This risk assessment depends upon the
number and age of first-degree (mother, sisters, daughters) and
second-degree (grandmothers, aunts, nieces) relatives who have had
breast or ovarian cancer. Table 10 provides a guide to assessing
breast cancer risk.
High Risk
Medium
Risk
4+ relatives
affected at any age (breast or ovarian cancer)
3 relatives affected before 40 years old (breast cancer)
3 relatives affected before 60 years old (breast or ovarian
cancer)
2 first-degree relatives with both breast and ovarian cancer
Families with Li-Fraumeni syndrome
A family member with a positive test for breast cancer genes
1 first-degree
relative with breast cancer before 40 years old
1 second-degree relative (P) with breast cancer before 40 years
old
1 first-degree relative with bilateral breast cancer before
60 years old
2 first- or second-degree relatives with breast cancer before
60 years old or with ovarian cancer at any age
1 first- or second-degree relative with breast and ovarian cancer
1 first-degree male relative with breast cancer
Patients in the low-risk group (those
having one first-degree relative with breast cancer occurring after
the age of 50 years) can be looked after by their GP. They will
require standard screening mammography every 18 months once they reach
the age of 40. Regular self-examination of the breasts is also
recommended.
Those women who have a moderate risk of developing breast cancer will
be seen in the breast clinic and examined annually. They are advised
to have yearly mammography between ages of 40 and 50 and, thereafter,
at 18-month intervals.
High-risk women may carry the breast cancer genes BRCA-1 or BRCA-2. These women should be regularly screened for breast cancer from the age of 30 years or even earlier. Screening tools include clinical examination, high-resolution ultrasound scan, mammography (preferably digital) and more importantly magnetic resonance imaging (MRI). The latter has been shown recently to be more accurate than mammography and ultrasound in detecting breast cancer in high-risk young women. However it is more likely to cause false alarms (called false positive results).

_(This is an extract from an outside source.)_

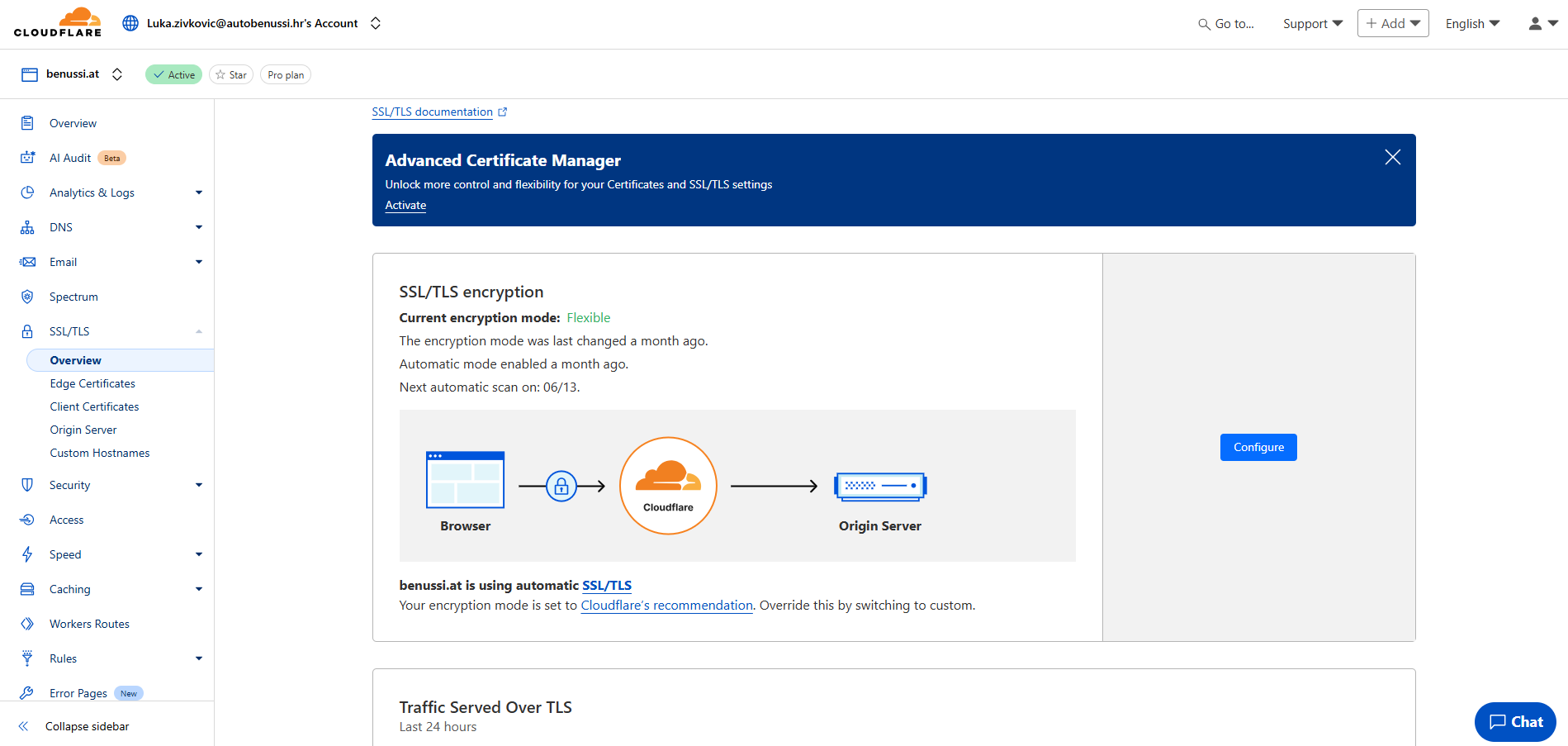The width and height of the screenshot is (1568, 746).
Task: Click the Workers Routes icon
Action: 27,624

In relation to high-risk women, it is important to bear in mind the following points:
:
. They have a 50% chance of carrying the faulty gene(s).
. If they do carry a gene, it does not mean that they will inevitably
develop a breast cancer - only approximately 65% of carriers will
develop breast cancer by the time that they reach their 80th year.

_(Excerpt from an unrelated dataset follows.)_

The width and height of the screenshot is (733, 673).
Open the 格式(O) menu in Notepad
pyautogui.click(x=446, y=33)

. Screening for the faulty genes can easily be carried out if there
are living affected relatives who will agree to provide blood samples.
. Doctors are still not certain regarding what is the best course of action to
take for an unaffected gene carrier.
Before genetic testing is considered, the patient must be counselled
regarding the implications of both positive and negative test results,
as each result has important implications. Those testing negative,
i.e. who do not carry the faulty gene(s), frequently develop feelings
of guilt for not having a condition that has affected close family
members.
Once a patient has requested a gene test, an affected relative is
invited to provide a blood sample. Special scientific investigations
are carried out on the DNA in the blood sample, looking for any
abnormalities (mutations) in the genes BRCA-1 and BRCA-2. If a
mutation is identified, a second affected relative is examined for the
same mutation. If both relatives have this mutation it proves that the
gene is causing breast cancer in the family. Once this is confirmed,
the patient who requested the gene test is then asked to give a blood
sample to identify the potential gene.
What
Happens if the Gene Test is Positive?
Individuals testing positive for the breast cancer gene(s) have
three options:
1. Regular clinical examinations and screening mammography on a
yearly basis. This method allows earlier detection and treatment
of breast cancer. Recent research suggests that magnetic resonance
imaging (MRI) is superior to ultrasound and mammography in screening
high-risk young women (under the age of 35).
2. Surgery to remove both breasts and/or removal of the ovaries.
This is an extreme choice but one that is very likely to prolong
the survival of high-risk patients. Preventative mastectomy can
reduce the risk of breast cancer in high-risk women by 90%. Preventative
removal of both ovaries can also reduce the risk of breast cancer
by 75% in gene carriers.
3. Participation in drug trials. Several studies around the world
are currently assessing the role of certain drugs in preventing
breast cancer. These drugs include tamoxifen, raloxifene and vitamin
A derivatives. Tamoxifen may help to reduce breast cancer risk by
approximately 40%, but there is concern regarding its potential
side-effects, especially thrombosis and womb cancer.